Behind the headlines: could modifying immune cells treat MS?

Wed 02 November 2022

Recently, a therapy which reprograms your immune cells was used to treat a small group of people with the condition lupus. MS is similar to lupus because they both involve the immune system attacking the body. So could the findings help people with MS?

What is CAR-T therapy?

Chimeric antigen receptor T cell therapy (CAR-T) is currently used to treat some cancers.

It collects one type of immune cell from your blood, called T cells. These cells normally find and kill infections. Doctors reprogram these immune cells in the lab to find and kill specific cells instead, like cancer cells. Next, they reintroduce them into the same person. The cells now attack whatever the researchers have modified them to recognise.

What did the latest research show?

Researchers wanted to know whether CAR-T might be able to treat the most common form of lupus. They collected cells from the blood and modified them to attack the cells which cause damage in lupus. This study involved five people for only four months overall. There was no group getting a different treatment to compare to. So this research is in the very early stages.

This approach was different to using CAR-T to treat cancer because the cells causing damage in lupus are also part of the immune system. They are called B cells.

Read more about the immune system and MS

When the five participants in the recent trial received their modified cells, their B cells were successfully wiped out. So the B cells would no longer be able to cause damage. After three months, all five people saw improvements in their symptoms, including less fatigue.

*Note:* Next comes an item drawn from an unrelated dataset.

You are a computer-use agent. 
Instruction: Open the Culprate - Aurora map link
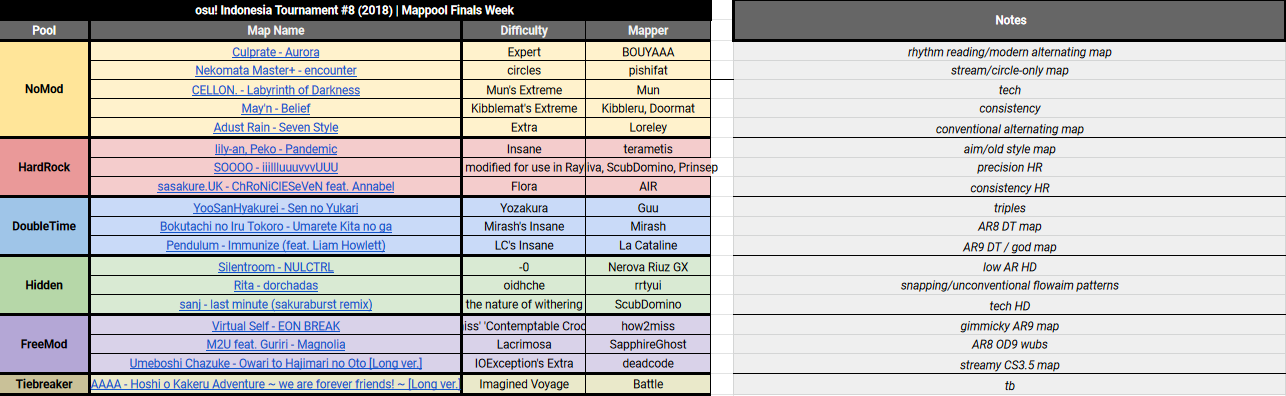point(275,51)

Because B cells are an important part of the immune system, you wouldn’t want to be without them forever. And we know the body can make new ones. After four months, the body had regenerated new B cells - importantly, without the type which attack the body. It looks like their immune system had a reset.

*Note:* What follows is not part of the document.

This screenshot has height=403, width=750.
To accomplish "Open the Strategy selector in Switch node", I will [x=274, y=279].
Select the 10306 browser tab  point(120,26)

Read the paper on CAR-T therapy for lupus

Could it help people with MS?

We don’t know if these results can be translated to MS. We won’t know without further research. To find out whether CAR-T could help people with MS in the future, we’d need to have controlled trials. We’d need to be sure it was safe and effective.

We can’t be certain it would reset the immune system for people in MS as it did for these five people with lupus. This is because the immune attack in MS and lupus is different.

In both MS and lupus, B cells attack the body where they shouldn’t. So some people have suggested removing B cells with CAR-T therapy could be a treatment for MS. Several existing treatments for relapsing remitting MS already work by reducing the amount of B cells. If CAR-T works in the same way, it could have the same effect as these treatments. But we don’t know if CAR-T would be more effective.

We can’t be certain it would reset the immune system for people in MS as it did for these five people with lupus. This is because the immune attack in MS and lupus is different. In lupus, it’s one group of B cells damaging tissues and organs all over the body. In MS, it’s several different types of immune cells which mistakenly attack myelin in the brain and spinal cord.

Dr. Riccardo Saccardi, an expert in HSCT, highlighted these results at the scientific conference ECTRIMS this year. He said he "didn't know whether these data can be transferred in the future to MS. But it's an extremely stimulating topic in the near future."

Would this treatment be safe for people with MS?

We don’t know if CAR-T would be safe for people with MS. It’s risky to wipe out a person’s immune system. It leaves them prone to infection while it regenerates.

It could also affect the way the immune system responds to infections in the future. From the five people with lupus who had CAR-T therapy, their immune response to a small number of vaccines didn’t change. We’d need to follow up with these people later to be sure.

What’s next for this research?

In the lab, researchers gave CAR-T therapy to mice with an MS-like condition. They aimed to kill off a type of immune cells – but not B cells. This reduced the symptoms for the mice. So B cells aren’t the only cell involved in MS.

A type of CAR-T therapy for people with MS is currently in trials. But the cells have been modified to seek only EBV-infected B cells. And they’re using modified cells from donors rather than from the person who receives them.

Read about the current trial for CAR-T therapy

There’s more to understand before we can translate the trial for lupus directly for people with MS.